Sementara itu, Polres Natuna mengklaim telah melakukan pemantauan rutin di 13 SPBU. Kasatreskrim Iptu Richie Putra menyebut potensi penyalahgunaan kerap terjadi di akhir tahun, saat aktivitas melaut menurun sehingga terjadi kelebihan stok.
Namun, kalangan nelayan menilai praktik penyimpangan masih berlangsung. Ketua HNSI Natuna Hendry menyebut penyalahgunaan dilakukan oleh oknum yang memanfaatkan celah distribusi. “Ini terjadi secara terbuka dan berulang,” katanya.
Ia juga menduga adanya manipulasi rekomendasi yang memungkinkan satu pihak memperoleh lebih dari satu akses pengambilan BBM.
Menurut Hendry, pasokan BBM sebenarnya mencukupi jika tidak terjadi penyimpangan.
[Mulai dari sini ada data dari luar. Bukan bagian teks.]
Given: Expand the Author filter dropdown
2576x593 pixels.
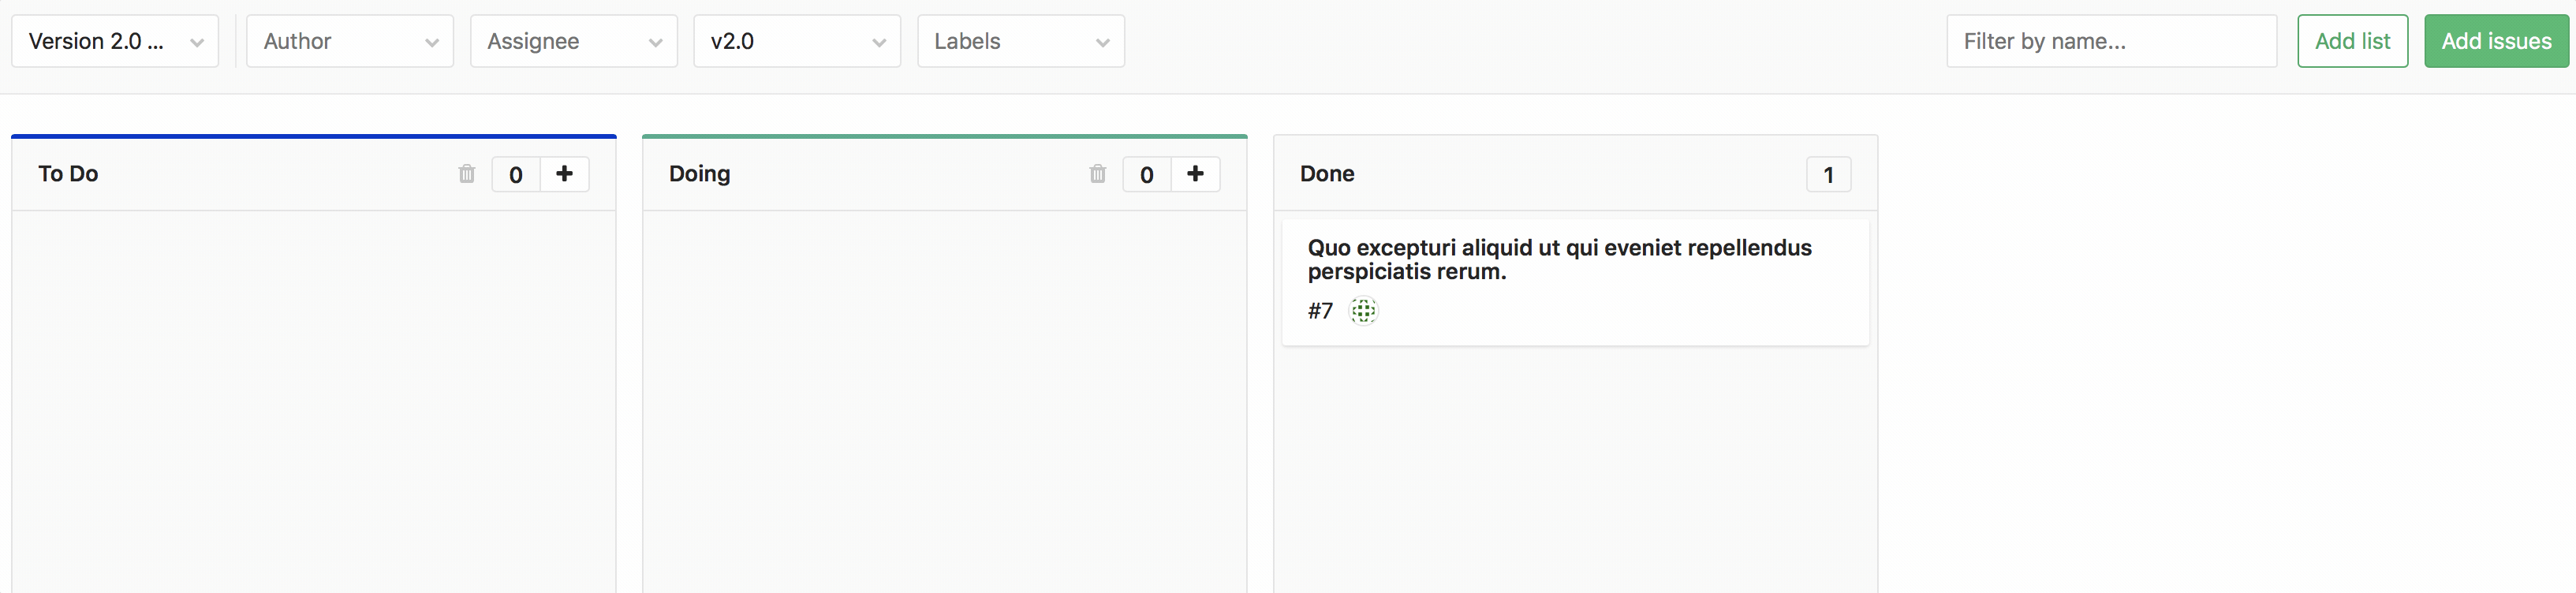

Ia mendesak aparat segera mengambil tindakan hukum. “Masalah ini sudah lama dilaporkan, tapi belum ada penindakan,” ujarnya.
Persoalan distribusi BBM subsidi di Natuna dinilai bukan sekadar teknis, melainkan menyangkut keadilan bagi nelayan. Pemerintah daerah kini dituntut memastikan subsidi tepat sasaran dan tidak bocor ke pihak yang tidak berhak.